Helena will lock herself in the bathroom half an hour after you come round, telling you she’s phoning Jared. Only he knows how to calm her down. So you’ll sit in the living room and turn up the telly and let Chairman Meow whine all he bloody wants from the kitchen.
One day, you’ll hear her on the phone to her parents and her voice will be different. It will be higher, posher, clearer – like someone else is speaking.
Strange.
You’ll think about it for a bit.
Nothing will become clear.
*
She will be tired all the time.
You will try to think up a way of finishing with her, yet still coming off as the good guy.

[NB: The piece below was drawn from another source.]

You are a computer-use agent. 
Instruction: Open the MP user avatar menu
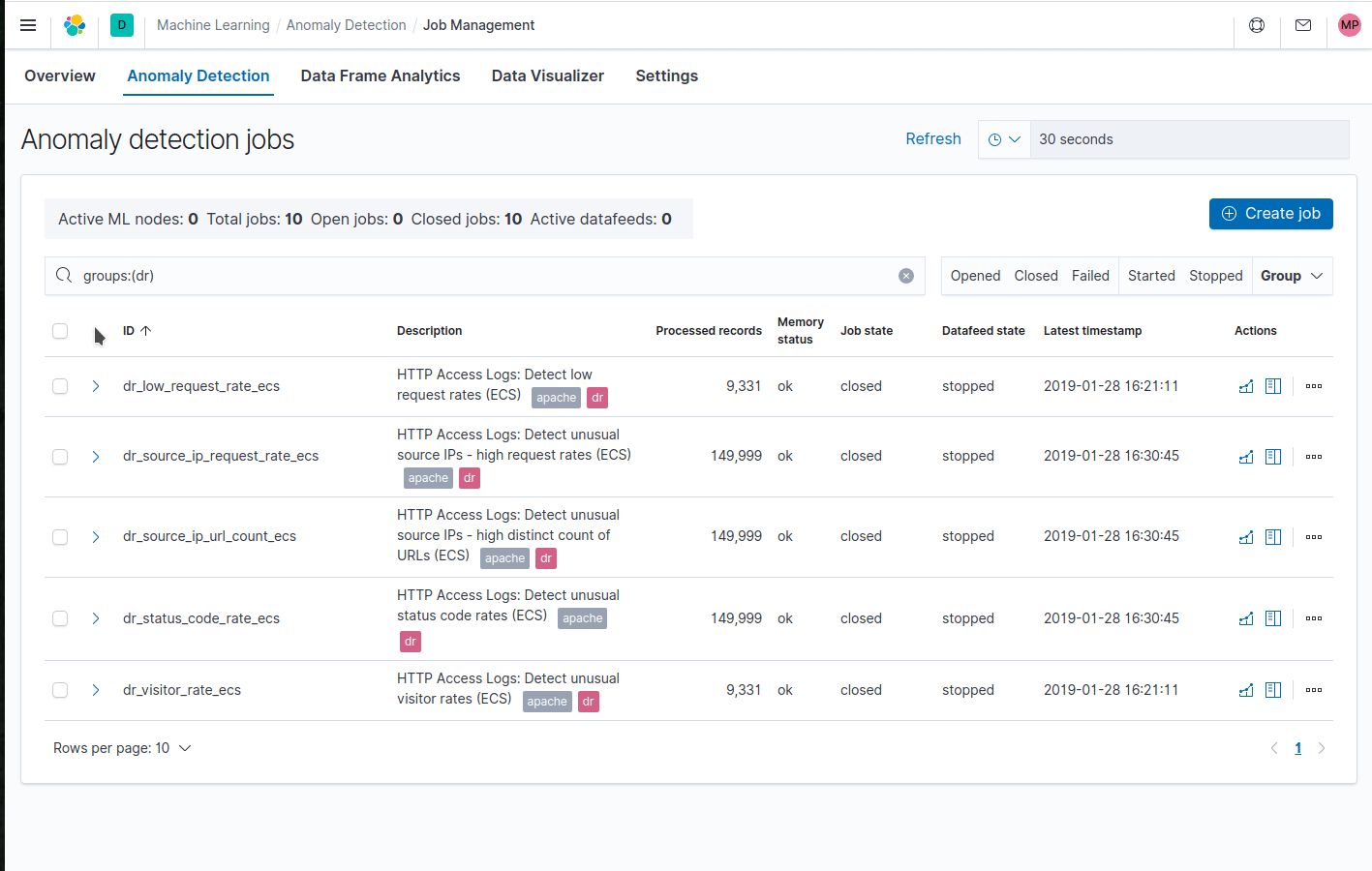(1349, 24)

Then she’ll say, I’m sorry, and you’ll both be on the sofa, Helena with her legs draped over yours, and the news on in the background.
She’ll tell you about when she was at school, how she had to move here cuz everyone knew her and she’s different now. She’s changed. She’ll say it’s why she felt she had to change names, too.
How do you mean?
Didn’t I tell you?
No…
Helena isn’t actually my name.
Oh?
It’s Clair. Helena is my middle name. Well, Helen, really. I added the ‘a’ to make it sound better — more exotic.

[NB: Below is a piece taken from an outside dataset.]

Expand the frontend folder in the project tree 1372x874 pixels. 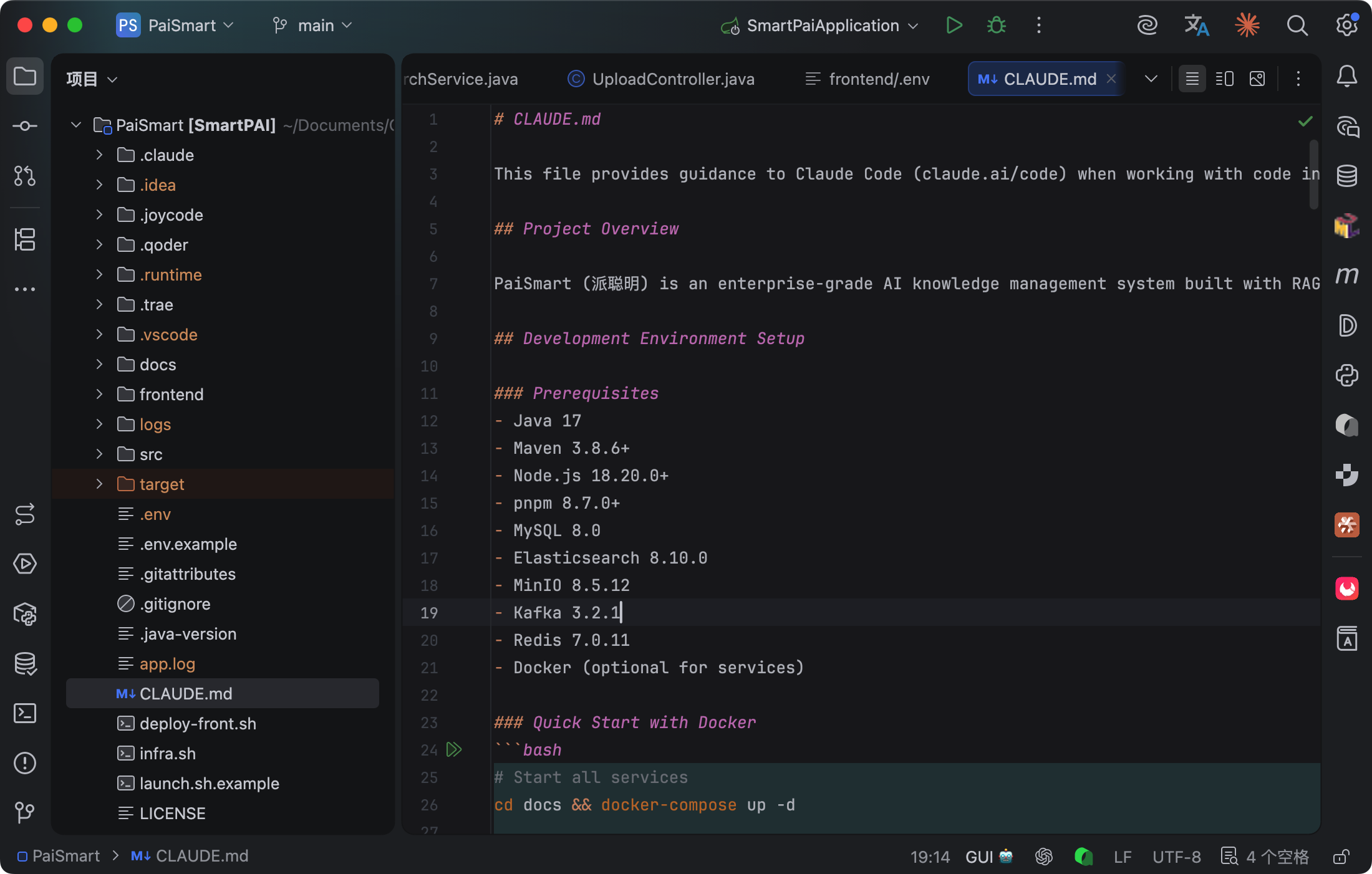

When she gets up to go for a wee you’ll take her phone off the arm of the chair and go through the numbers, looking for a Jared, for anything remotely resembling a Jared. You’ll look through her messages and incoming and outgoing calls and there’ll be nothing, just the ringing of blood in your ears.
You won’t think it then, as you walk down the street with the door of her house hanging open behind you and her probably just coming out of the toilet, but later you’ll wonder how much of the rest of Helena, if any of her, was true.
ABOUT THE AUTHOR
Chris Killen was born in 1981. He is currently living in Manchester and working on a novel.